Parmi les éléments qui ne sont pas ou peu lixiviés, nous trouvons le silicium, l’aluminium et le fer, avec également Ti, P, Mn, Co, Cd et Se, ce qui montre que les oxydes, qui pourtant composent en grande partie les scories qui renferment les quantités les plus importantes de polluants (en contenus totaux), sont stables (pas ou peu de dissolution ou de relargage par réaction d’oxydo-réduction). Les argiles et aluminosilicates (feldspaths et dioxyde de silicium) sont également stables avec pas ou peu de dissolution. Pour des pH plus élevés (notamment en présence d’un traitement à la chaux ou aux liants hydrauliques, ces phases pourraient cependant être attaquées (cette dissolution permet sur le long terme aux réactions pouzzolaniques de se développer). Seul le gypse subit une dissolution ainsi que les carbonates de Ca et de Mg, compte tenu de la présence de CO2 dissous dans l’eau (ces phases contribuent ensuite à tamponner le pH de l’eau du sol à pH neutre/basique). Les cations échangeables des argiles de type Ca, K et Na contenus également dans l’eau de pore des sols sont les éléments les plus facilement lixiviés. On observe la présence également d’anions de type chlorure et fluorure (la concentration des fluorures dans SI dépasse le seuil des déchets inertes mais reste inférieure au seuil des déchets non dangereux).

Un élément lixivié en quantité importante (hors éléments majeurs) est le strontium Sr. Cet élément est lié à la dissolution du gypse, comme montré précédemment par les calculs de corrélation en fluorescence X. La présence de (Ca,Sr)SO4, 2H2O est probable, la présence de Célestine SrSO4 ayant été observée dans le sous-sol d’Ile de France). On trouve ensuite avec des quantités supérieures à 0,1 mg/kg, les éléments Ba, Co, Mo et Sb pour les deux sols ainsi que Ni et V pour SBB. L’antimoine Sb, quoique en faible quantité, dépasse pour les deux sols le seuil des déchets inertes et constitue un élément limitant pour la réutilisation des sols.

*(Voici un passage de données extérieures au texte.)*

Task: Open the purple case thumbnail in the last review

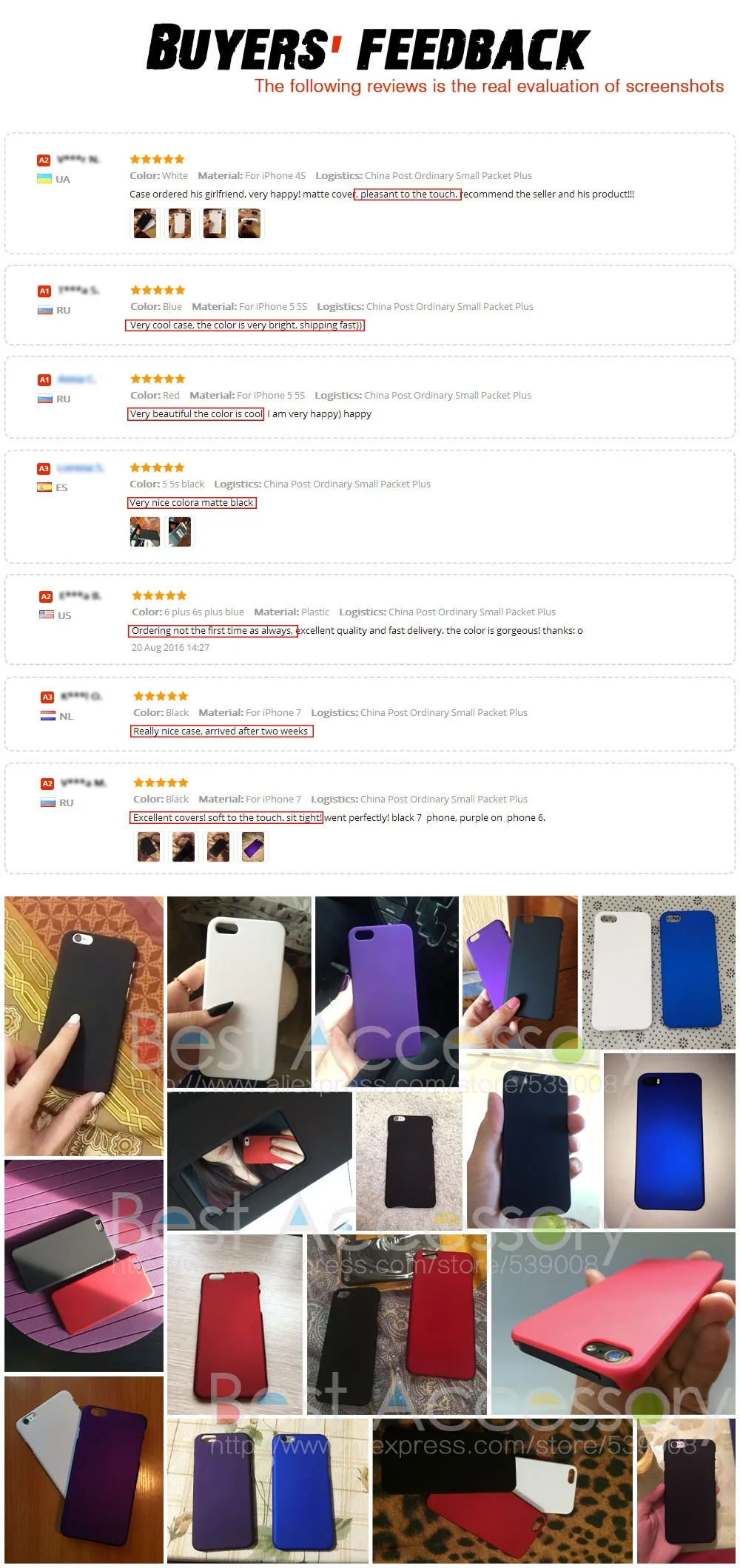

Pour compléter cette description des éléments lixiviés, nous avons observé la « mobilité » (taux de relargage) des éléments en calculant les rapports entre la concentration des éléments dans l’éluât et leur concentration totale dans le sol (ou contenu total). Les rapports pour les deux sols (fraction totale) sont donnés dans le Tableau 41.

Les éléments qui présentent le taux de relargage le plus élevé après les sulfates sont le calcium (lié aux sulfates), le sodium, le potassium. On trouve également le strontium Sr (5,5 et 9,5 %), lui aussi lié aux sulfates, l’antimoine (autour de 3%) et le molybdène Mo (avec 0,4% dans SBB et 3,14% dans SI, ce qui indiquerait potentiellement des formes différentes entre les deux sols). Avec un taux de relargage compris entre 0,1 et 1%, on trouve le magnésium (la dolomite étant moins soluble que la calcite), l’arsenic As, le baryum Ba dans SI et le vanadium V dans SBB.